— DATA SUPPLIED —

· · · · · · ·

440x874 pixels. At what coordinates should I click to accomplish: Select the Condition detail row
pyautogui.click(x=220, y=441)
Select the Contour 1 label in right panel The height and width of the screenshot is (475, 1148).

· · · · · · ·

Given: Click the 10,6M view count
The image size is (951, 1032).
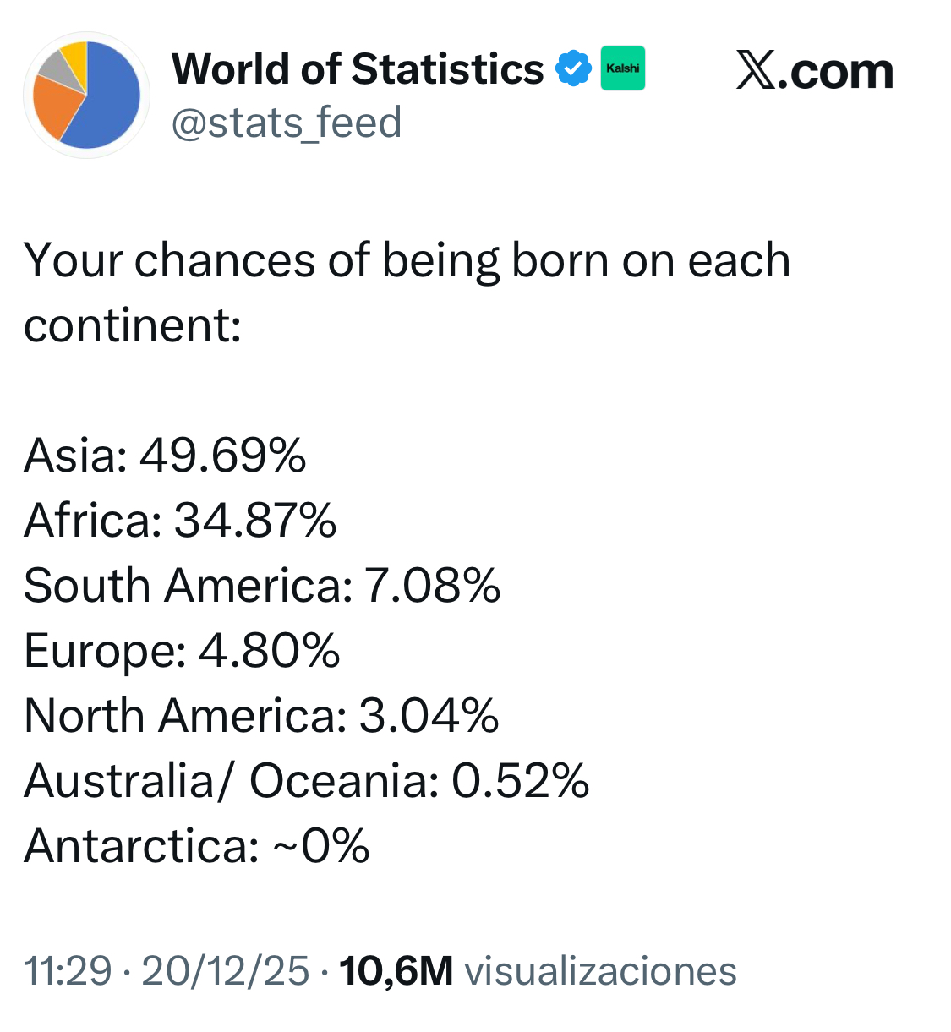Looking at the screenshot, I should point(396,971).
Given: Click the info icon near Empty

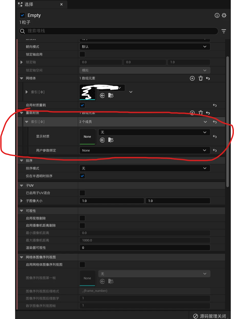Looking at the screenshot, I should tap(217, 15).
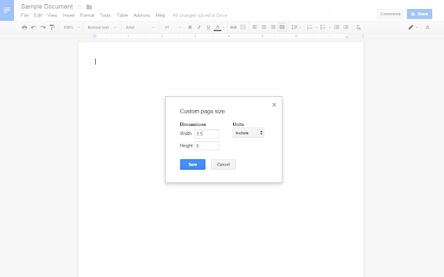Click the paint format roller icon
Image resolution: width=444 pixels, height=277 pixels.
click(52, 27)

· · · · · · ·

— YOUR ASSIGNMENT —
In the listing above, locate the line containing "440x874 pixels. At" and the line containing "Select the Contour". Extract those two lines and every line between them, exactly as written, and only those.

— THE ANSWER —
440x874 pixels. At what coordinates should I click to accomplish: Select the Condition detail row
pyautogui.click(x=220, y=441)
Select the Contour 1 label in right panel The height and width of the screenshot is (475, 1148).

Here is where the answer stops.